Destacó que el país es el segundo del mundo con más jugadores en Grandes Ligas, solo detrás de Estados Unidos y valoró el trabajo de las academias dominicanas, que preparan a los jóvenes en el idioma y en la disciplina profesional.
Hizo un llamado a los atletas a comportarse con integridad y a “poner en alto el nombre de la República Dominicana”.
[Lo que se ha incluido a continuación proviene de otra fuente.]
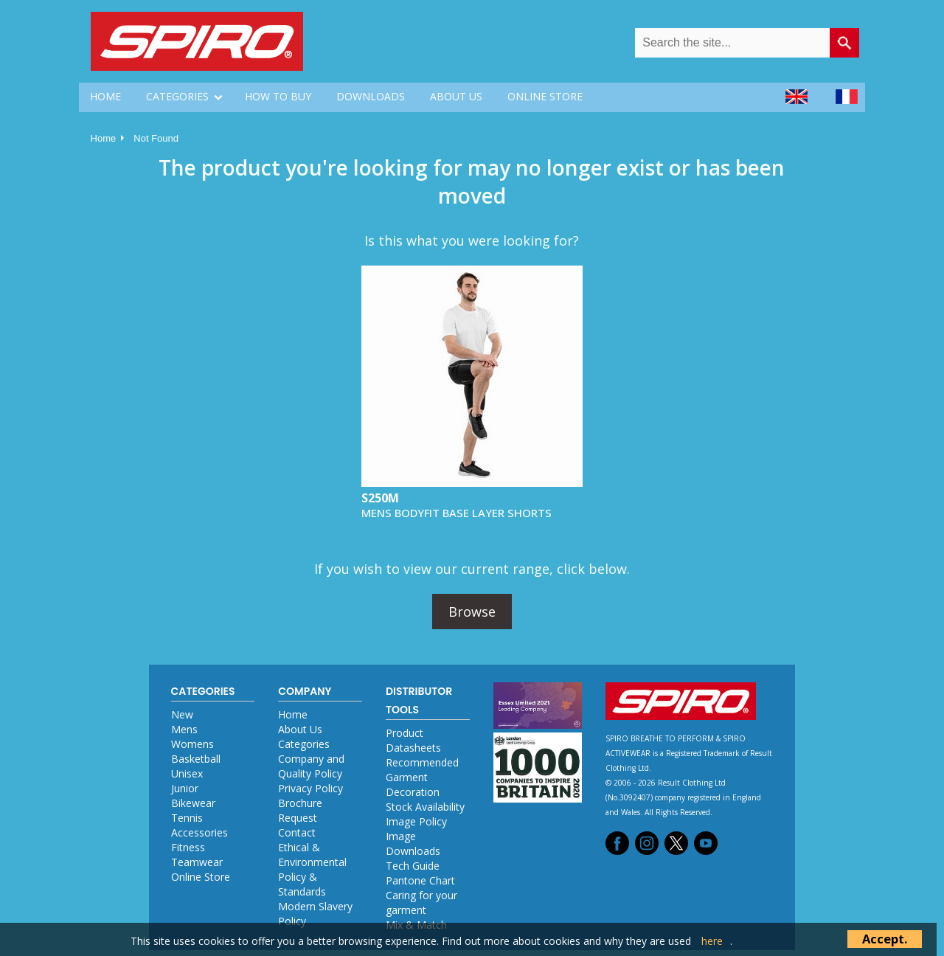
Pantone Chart (420, 880)
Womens (192, 744)
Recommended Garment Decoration (422, 777)
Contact (297, 832)
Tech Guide (413, 866)
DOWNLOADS (370, 96)
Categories (304, 744)
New (182, 714)
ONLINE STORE (545, 96)
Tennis (187, 818)
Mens (184, 729)
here (712, 941)
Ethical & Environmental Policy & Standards (312, 869)
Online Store (200, 877)
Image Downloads (413, 843)
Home (104, 138)
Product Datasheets (413, 740)
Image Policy (416, 821)
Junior (184, 788)
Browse (472, 611)
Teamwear (197, 862)
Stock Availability (425, 807)
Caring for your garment (421, 902)
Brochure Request (300, 810)
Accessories (199, 832)
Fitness (188, 847)
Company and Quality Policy (311, 766)
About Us (300, 729)
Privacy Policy (310, 788)
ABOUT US (456, 96)
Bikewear (193, 803)
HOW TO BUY (278, 96)
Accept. (884, 938)
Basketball (196, 759)
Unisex (187, 773)
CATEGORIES (177, 96)
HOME (105, 96)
Asimismo, les recomendó que, al alcanzar fama y dinero, busquen buenos asesores para manejar sus finanzas y evitar los errores que pueden destruir una carrera, especialmente el uso de sustancias prohibidas.
Retiro y momentos inolvidables
Marichal reveló que su retiro fue una decisión personal, tomada junto a su esposa.
“Ya se lo había prometido a mi esposa, y no podía echarme atrás.” Su principal motivación fue dedicarse a su familia y pasar más tiempo con sus cuatro hijas.
Entre los momentos más especiales de su carrera, destacó:
Su debut en 1960, donde lanzó un juego de un solo hit. El legendario duelo de 16 entradas contra Warren Spahn, en el que lanzó 227 pitcheos y ganó gracias a un jonrón de Willie Mays.
“Tenía 25 años y Spahn 42. Le pedí a mi dirigente, Alvin Dark, que me dejara seguir, y ese juego se convirtió en uno de los más recordados de mi vida.”
Finalmente, Marichal expresó su gratitud por la dedicatoria del torneo invernal dominicano a su nombre. Dijo sentirse sorprendido y emocionado por el reconocimiento, y valoró las palabras del presidente de la Liga, Vitelio Mejía, quien le pidió disculpas públicamente por la demora.
“Recibí el honor con mucha humildad. Mi familia y yo nos sentimos muy honrados.”